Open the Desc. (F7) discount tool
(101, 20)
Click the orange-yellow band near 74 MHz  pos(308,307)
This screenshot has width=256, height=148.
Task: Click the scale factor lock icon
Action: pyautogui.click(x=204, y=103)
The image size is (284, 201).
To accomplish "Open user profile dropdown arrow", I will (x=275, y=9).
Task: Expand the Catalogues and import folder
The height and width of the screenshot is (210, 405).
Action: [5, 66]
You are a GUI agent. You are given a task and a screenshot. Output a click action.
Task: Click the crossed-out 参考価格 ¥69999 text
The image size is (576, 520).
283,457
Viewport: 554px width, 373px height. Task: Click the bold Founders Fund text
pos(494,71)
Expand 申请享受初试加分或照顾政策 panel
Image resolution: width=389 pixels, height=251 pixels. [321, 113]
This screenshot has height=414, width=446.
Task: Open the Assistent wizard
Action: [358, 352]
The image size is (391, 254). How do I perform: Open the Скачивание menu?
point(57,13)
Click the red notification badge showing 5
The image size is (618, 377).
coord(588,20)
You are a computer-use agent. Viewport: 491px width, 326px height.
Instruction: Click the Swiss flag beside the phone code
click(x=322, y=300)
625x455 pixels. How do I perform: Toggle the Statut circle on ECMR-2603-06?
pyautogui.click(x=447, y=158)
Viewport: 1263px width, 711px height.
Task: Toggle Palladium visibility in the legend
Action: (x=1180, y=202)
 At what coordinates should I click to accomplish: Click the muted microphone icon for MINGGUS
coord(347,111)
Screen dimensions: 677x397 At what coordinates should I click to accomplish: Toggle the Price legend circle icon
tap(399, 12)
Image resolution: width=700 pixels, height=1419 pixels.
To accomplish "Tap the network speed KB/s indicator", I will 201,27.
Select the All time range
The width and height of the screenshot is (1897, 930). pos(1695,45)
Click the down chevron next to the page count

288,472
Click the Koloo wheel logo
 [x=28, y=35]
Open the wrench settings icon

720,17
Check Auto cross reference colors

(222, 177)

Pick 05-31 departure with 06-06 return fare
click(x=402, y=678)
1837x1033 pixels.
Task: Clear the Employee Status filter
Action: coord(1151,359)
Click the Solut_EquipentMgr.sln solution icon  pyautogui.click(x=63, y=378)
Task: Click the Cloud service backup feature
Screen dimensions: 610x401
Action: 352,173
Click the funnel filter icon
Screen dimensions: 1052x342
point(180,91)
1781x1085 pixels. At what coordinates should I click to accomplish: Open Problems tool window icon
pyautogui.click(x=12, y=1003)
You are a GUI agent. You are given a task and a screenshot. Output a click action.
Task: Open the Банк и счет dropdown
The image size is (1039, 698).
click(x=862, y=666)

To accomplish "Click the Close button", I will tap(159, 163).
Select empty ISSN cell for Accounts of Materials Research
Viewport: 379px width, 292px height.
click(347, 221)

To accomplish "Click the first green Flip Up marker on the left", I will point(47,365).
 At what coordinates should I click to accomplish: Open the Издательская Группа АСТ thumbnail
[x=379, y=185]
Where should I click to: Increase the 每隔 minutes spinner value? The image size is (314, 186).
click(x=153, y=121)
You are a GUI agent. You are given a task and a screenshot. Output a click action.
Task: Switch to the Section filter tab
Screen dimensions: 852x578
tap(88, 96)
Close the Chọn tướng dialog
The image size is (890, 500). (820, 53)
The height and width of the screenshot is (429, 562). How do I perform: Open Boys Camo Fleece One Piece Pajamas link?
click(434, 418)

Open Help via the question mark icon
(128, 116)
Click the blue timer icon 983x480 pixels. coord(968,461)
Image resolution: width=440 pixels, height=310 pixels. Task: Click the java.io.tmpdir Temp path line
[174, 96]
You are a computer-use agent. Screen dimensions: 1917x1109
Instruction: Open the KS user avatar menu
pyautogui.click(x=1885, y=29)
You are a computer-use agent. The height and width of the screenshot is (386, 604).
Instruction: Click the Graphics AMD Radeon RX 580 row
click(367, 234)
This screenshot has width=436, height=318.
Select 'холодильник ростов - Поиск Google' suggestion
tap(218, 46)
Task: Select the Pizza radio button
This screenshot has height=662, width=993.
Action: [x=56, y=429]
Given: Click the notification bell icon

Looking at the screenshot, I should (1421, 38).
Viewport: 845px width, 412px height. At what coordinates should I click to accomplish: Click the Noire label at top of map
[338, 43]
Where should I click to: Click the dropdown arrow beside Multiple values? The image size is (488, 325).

☆ ☆ ☆ ☆

• WHAT TO WORK ON: Reproduce only the lines from the one containing "Task: Expand the Catalogues and import folder" down to the one containing "Action: [5, 66]", inclusive, swapping "folder" for "directory" and keeping everything else unchanged.

• COMPLETE ANSWER:
Task: Expand the Catalogues and import directory
The height and width of the screenshot is (210, 405).
Action: [5, 66]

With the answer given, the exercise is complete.